• PROVIDED RECORDS:
#####
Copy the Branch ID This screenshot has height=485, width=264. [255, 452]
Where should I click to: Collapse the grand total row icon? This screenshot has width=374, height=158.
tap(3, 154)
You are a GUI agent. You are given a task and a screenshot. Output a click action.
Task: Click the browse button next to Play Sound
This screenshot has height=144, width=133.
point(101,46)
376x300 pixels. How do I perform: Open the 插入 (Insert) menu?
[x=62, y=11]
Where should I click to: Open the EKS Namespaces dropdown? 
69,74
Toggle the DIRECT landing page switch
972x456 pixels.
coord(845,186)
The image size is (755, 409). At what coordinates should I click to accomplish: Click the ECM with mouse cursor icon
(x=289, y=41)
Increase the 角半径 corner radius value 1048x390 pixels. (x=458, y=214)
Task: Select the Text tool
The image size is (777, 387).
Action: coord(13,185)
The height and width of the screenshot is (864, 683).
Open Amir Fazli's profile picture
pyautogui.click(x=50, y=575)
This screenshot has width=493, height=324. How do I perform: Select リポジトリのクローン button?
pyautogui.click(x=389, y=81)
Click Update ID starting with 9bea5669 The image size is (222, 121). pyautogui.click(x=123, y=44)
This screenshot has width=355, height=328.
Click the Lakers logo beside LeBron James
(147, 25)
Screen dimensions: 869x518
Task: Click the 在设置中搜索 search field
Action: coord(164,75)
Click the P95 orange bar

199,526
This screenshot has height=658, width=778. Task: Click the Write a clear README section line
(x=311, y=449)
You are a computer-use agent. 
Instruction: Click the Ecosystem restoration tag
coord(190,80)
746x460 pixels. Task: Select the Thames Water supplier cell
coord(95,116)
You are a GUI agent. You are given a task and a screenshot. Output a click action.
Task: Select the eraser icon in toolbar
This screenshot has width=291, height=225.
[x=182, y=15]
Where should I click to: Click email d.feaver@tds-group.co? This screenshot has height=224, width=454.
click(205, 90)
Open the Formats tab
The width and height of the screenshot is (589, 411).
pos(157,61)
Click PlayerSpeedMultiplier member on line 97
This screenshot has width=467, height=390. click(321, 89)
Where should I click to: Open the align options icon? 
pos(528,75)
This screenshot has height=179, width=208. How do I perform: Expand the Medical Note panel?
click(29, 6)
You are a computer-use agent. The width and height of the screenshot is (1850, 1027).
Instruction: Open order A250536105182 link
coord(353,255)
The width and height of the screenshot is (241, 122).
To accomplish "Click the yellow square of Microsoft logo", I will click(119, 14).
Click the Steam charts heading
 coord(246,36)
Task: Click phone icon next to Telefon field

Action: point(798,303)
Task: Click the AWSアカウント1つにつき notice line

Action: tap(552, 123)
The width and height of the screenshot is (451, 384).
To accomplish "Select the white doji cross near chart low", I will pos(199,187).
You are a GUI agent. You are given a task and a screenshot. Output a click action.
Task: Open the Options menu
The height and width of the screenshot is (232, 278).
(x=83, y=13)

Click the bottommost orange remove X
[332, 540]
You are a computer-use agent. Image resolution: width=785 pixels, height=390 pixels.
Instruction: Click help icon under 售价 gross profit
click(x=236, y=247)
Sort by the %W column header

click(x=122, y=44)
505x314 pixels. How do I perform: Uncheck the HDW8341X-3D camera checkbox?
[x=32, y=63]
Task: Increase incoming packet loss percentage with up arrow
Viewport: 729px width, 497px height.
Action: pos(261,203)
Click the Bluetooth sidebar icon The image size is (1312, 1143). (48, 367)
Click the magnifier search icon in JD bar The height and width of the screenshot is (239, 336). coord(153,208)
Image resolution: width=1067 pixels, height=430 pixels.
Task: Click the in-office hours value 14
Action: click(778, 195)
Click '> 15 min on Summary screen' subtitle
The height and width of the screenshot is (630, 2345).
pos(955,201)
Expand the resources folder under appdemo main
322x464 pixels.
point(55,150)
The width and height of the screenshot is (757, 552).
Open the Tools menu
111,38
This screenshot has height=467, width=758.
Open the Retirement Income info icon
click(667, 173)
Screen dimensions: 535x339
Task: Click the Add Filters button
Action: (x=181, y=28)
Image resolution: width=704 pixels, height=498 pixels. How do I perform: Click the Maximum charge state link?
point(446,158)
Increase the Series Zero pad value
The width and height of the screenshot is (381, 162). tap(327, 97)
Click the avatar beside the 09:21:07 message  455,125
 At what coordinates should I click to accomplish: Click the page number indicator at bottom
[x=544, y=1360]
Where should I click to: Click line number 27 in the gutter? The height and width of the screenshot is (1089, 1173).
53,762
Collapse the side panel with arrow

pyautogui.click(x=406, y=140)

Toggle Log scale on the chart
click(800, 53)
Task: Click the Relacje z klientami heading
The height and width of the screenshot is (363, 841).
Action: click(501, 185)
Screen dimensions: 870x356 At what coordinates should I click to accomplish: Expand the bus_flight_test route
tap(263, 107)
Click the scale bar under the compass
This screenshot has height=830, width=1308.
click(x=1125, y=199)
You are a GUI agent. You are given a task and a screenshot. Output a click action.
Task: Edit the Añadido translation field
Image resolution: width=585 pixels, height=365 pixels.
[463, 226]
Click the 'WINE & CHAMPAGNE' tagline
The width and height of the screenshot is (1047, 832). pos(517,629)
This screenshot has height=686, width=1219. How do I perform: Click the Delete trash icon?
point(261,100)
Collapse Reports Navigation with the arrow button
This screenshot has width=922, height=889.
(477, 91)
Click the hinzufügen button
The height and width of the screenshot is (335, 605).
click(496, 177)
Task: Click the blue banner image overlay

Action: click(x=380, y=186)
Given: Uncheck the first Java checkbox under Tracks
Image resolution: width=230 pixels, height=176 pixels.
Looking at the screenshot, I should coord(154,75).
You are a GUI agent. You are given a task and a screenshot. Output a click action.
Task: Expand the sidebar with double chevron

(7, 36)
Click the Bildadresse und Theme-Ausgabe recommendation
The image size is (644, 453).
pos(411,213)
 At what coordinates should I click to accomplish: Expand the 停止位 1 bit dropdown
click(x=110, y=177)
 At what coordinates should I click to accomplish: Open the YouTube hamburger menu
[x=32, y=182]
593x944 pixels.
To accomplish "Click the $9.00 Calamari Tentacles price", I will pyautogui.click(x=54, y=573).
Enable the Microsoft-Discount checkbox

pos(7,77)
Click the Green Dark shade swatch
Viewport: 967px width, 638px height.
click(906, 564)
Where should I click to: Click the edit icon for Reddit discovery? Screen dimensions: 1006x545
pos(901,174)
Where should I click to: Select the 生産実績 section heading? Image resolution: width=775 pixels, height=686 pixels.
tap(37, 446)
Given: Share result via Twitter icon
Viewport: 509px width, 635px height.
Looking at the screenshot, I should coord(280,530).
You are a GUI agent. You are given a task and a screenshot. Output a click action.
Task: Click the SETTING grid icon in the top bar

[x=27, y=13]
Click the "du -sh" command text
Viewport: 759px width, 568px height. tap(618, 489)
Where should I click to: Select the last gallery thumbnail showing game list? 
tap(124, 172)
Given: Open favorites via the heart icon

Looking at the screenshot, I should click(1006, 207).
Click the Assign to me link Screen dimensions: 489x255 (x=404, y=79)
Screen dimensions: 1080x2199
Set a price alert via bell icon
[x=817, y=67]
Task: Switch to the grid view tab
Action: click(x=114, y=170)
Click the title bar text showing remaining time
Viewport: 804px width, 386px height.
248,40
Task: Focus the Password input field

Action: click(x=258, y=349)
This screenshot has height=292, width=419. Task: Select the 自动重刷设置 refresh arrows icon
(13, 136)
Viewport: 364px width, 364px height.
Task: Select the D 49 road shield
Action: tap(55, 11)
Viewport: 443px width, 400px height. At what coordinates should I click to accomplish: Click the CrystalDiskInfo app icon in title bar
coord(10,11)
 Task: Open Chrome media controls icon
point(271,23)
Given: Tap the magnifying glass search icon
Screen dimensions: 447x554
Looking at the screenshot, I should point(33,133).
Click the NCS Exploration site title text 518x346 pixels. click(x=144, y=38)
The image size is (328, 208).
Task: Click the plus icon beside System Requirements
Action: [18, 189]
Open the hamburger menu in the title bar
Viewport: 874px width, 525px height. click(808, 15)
#####
• EXERCISE DESCRIPTION:
Would you quote everything above from the line containing "Click the Lakers logo beside LeBron James" down to the line containing "Task: Open the Options menu"? Include both of those lines and nothing else.

• REPLY:
Click the Lakers logo beside LeBron James
(147, 25)
Screen dimensions: 869x518
Task: Click the 在设置中搜索 search field
Action: coord(164,75)
Click the P95 orange bar

199,526
This screenshot has height=658, width=778. Task: Click the Write a clear README section line
(x=311, y=449)
You are a computer-use agent. 
Instruction: Click the Ecosystem restoration tag
coord(190,80)
746x460 pixels. Task: Select the Thames Water supplier cell
coord(95,116)
You are a GUI agent. You are given a task and a screenshot. Output a click action.
Task: Select the eraser icon in toolbar
This screenshot has width=291, height=225.
[x=182, y=15]
Where should I click to: Click email d.feaver@tds-group.co? This screenshot has height=224, width=454.
click(205, 90)
Open the Formats tab
The width and height of the screenshot is (589, 411).
pos(157,61)
Click PlayerSpeedMultiplier member on line 97
This screenshot has width=467, height=390. click(321, 89)
Where should I click to: Open the align options icon? 
pos(528,75)
This screenshot has height=179, width=208. How do I perform: Expand the Medical Note panel?
click(29, 6)
You are a computer-use agent. The width and height of the screenshot is (1850, 1027).
Instruction: Open order A250536105182 link
coord(353,255)
The width and height of the screenshot is (241, 122).
To accomplish "Click the yellow square of Microsoft logo", I will click(119, 14).
Click the Steam charts heading
 coord(246,36)
Task: Click phone icon next to Telefon field

Action: point(798,303)
Task: Click the AWSアカウント1つにつき notice line

Action: tap(552, 123)
The width and height of the screenshot is (451, 384).
To accomplish "Select the white doji cross near chart low", I will pos(199,187).
You are a GUI agent. You are given a task and a screenshot. Output a click action.
Task: Open the Options menu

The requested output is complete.